**Consigne**
D'après l'extrait du texte, où Ella Maillart se rend-elle après avoir quitté Kaboul ? Répondez, s'il vous plaît, en une phrase.

**Extrait du texte**
+++++

De ce voyage, Ella Maillart tirera son roman La voie cruelle (d’Land, 21.12.2001), mais qui ne paraîtra qu’après la mort d’Annemarie Schwarzenbach en 1942, dans une version fortement modifiée. Renée Schwarzenbach-Wille ayant obtenu le retrait de plusieurs passages l’incriminant. Mais le livre qui relate le voyage des deux femmes en Afghanistan, aura aussi contribué à façonner l’image d’Annemarie Schwarzenbach. « Christina », comme elle s’appelle dans le livre, y est décrite comme une adepte de la souffrance, qu’elle adore « comme la source de toute grandeur ».

Car La voie cruelle est aussi le récit de l’échec du voyage en Afghanistan d’Ella Maillart et d’Annemarie Schwarzenbach. Voyage, au cours duquel les deux femmes finiront par se rendre compte de leurs divergences respectives et d’une incompatibilité fondamentale, rendant impossible toute collaboration future. Ulcérée par le comportement de son amie, après la découverte d’une capsule de morphine dans ses affaires et une aventure avec l’archéologue franco-luxembourgeoise Ria Hackin (épouse de Joseph Hackin), Ella Maillart quitte Kaboul et Annemarie Schwarzenbach, pour se rendre en Inde. Elles ne se reverront qu’une fois, l’année suivante, mais resteront en contact par écrit.

+++++

**Données disponibles**
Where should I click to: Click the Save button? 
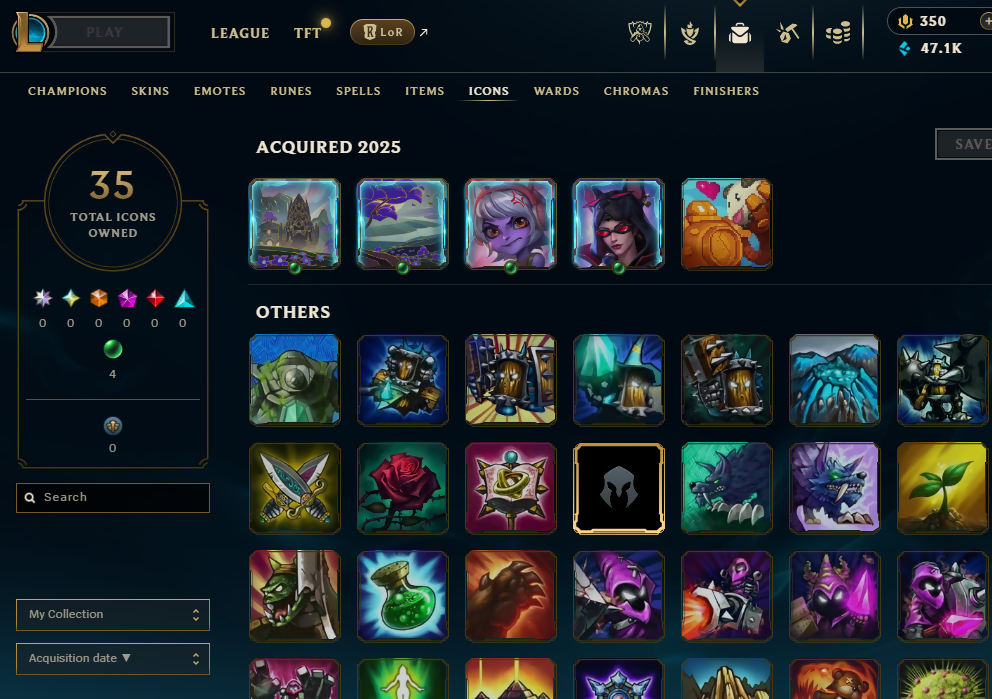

+++++

**Réponse à la consigne**
Elle se rend en Inde.